To understand what is meant by the “female gaze”, on the other hand, you’ll have to watch so many music videos you may exceed your broadband limit. Because while the female gaze is in fashion — as a headline gobbet, a red carpet sound-bite — it’s a conceptual free-for-all.

The term has become a fashionable way of labelling two very different projects. Firstly, there are those music videos that twist the male gaze into subversive new shapes. In the video made to accompany Charli XCX’s crush anthem “Boys”, male celebrities pose seductively with pink props: Riz Ahmed cuddles a giant teddy bear; Tom Daley gets his shirt wet. After the video went viral, the singer explained her intentions in an interview on Radio 1: “I just want to kind of flip the male gaze on its head and have you guys do the sexy stuff.” But if this is the female gaze, then it’s a protest not a revolution; the joke only works because it toys with a (very male) norm. As women’s news site The Pool wrote appreciatively: “[‘Boys’] is ridiculous and it knows it.”

Confusingly, the female gaze is also used as a way of praising music videos that aim towards the exact opposite effect: those that seek to establish a way of seeing scrubbed clean of any male frame of reference. Petra Collins is the director who most frequently haunts my Google Alerts.
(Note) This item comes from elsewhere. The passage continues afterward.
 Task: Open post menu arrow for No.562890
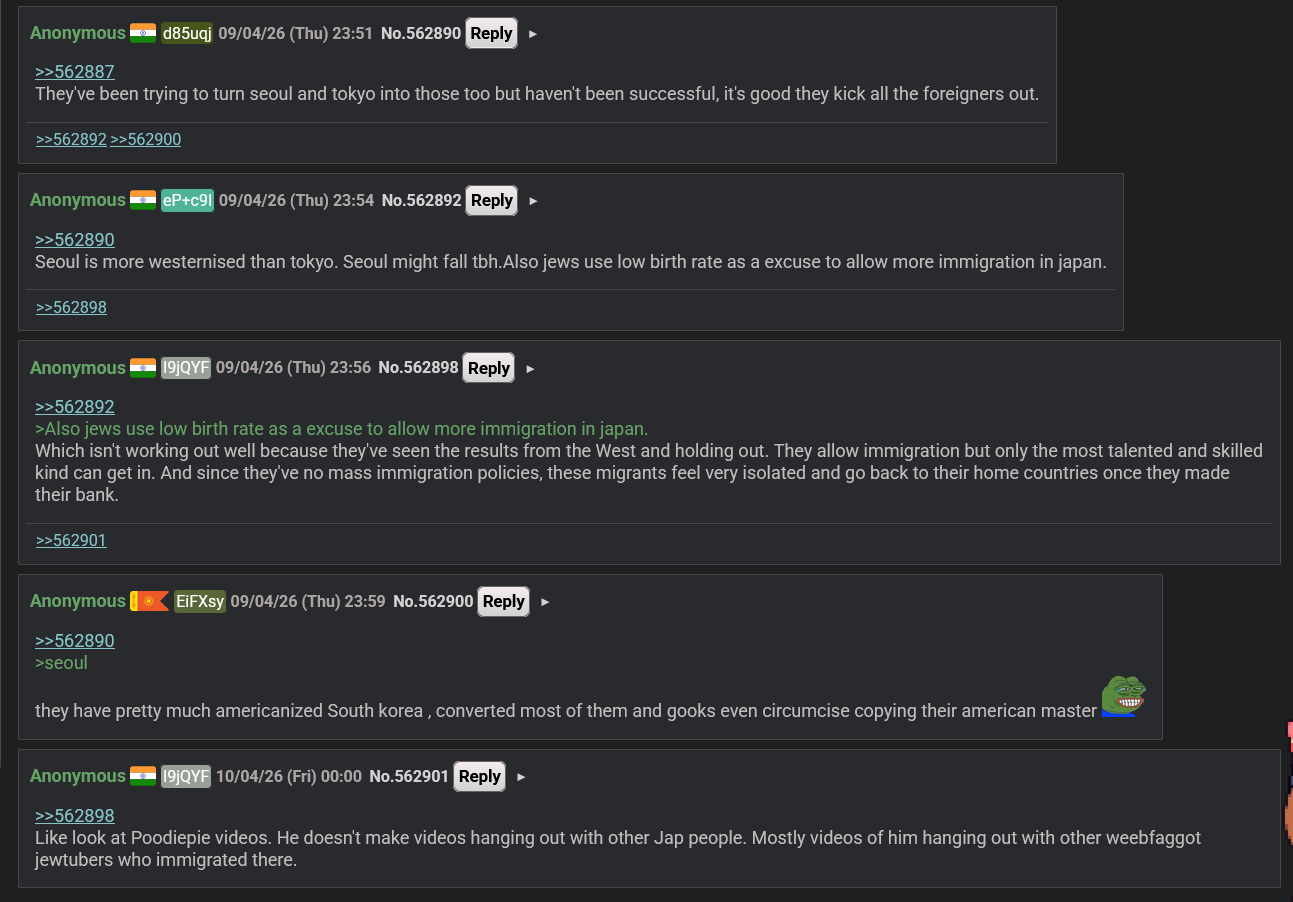[x=533, y=34]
A 25-year-old photographer who has made videos for singers including Selena Gomez, Collins uses glitter, flowers and neon light effects to convey women’s sensory interiority. Her lens, so soft-focus it looks like it’s been slicked with suncream, lingers on teenagers enjoying moments of solo contemplation: running their hands through leaves, staring at fruit.

Do these Sofia Coppola-esque visuals represent a radical, female way of interpreting music? The prospect doesn’t thrill me. It’s young, white, and ridiculously whimsical. In a New Yorker profile of Collins from 2016, the writer watches as Collins directs thousands of ladybirds to be poured over a squirming model, while imploring her to “chill”. The resulting video is beautiful — the model appears lost in a moment of communion with nature. But to treat it as candid is to commit the teenage error of mistaking coolness for authenticity.
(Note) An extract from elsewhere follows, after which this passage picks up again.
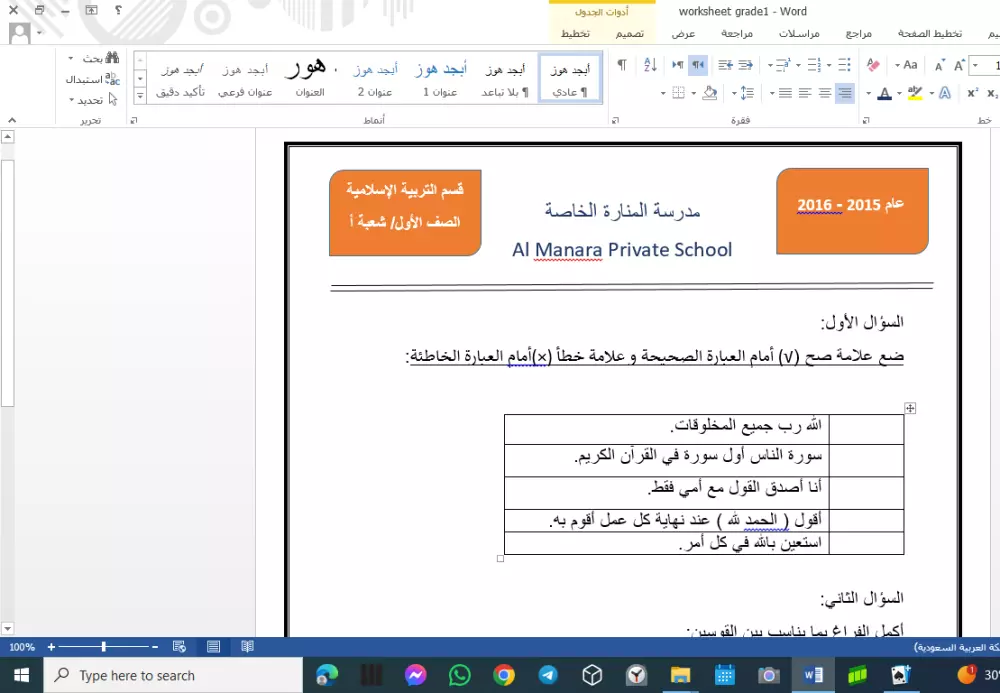The width and height of the screenshot is (1000, 693).
Task: Apply subscript formatting
Action: [993, 91]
For all its hashtag-friendliness, the female gaze is, perhaps, not a very useful phrase. Lacking a theoretical foundation, it must either be defined in terms so broad that they are basically useless or so narrow that they are as restrictive as the male gaze they purport to critique. And progress often happens away from the headlines announcing it as such. For one example — a surprising one — look at Drake. Five years on from “Started from the Bottom” his videos look very different, thanks to the intervention of 22-year-old director Karena Evans.

Evans’ most recent video for Drake, “In My Feelings”, is still full of women dancing but these women, in New Orleans, are now old as well as young, fat as often as skinny, and — the most radical departure — they are filmed from head to toe rather than chopped into pornish parts.

This is a gaze too kaleidoscopic to easily label: Evans’ way of seeing laid on top of Drake’s — and the fact that it is a black perspective matters as much as the fact that it is a female one. But isn’t it always the case that the most interesting projects are the hardest to slap a headline on? Far better a million hybrid gazes than a new tyranny of women staring wistfully at ladybirds.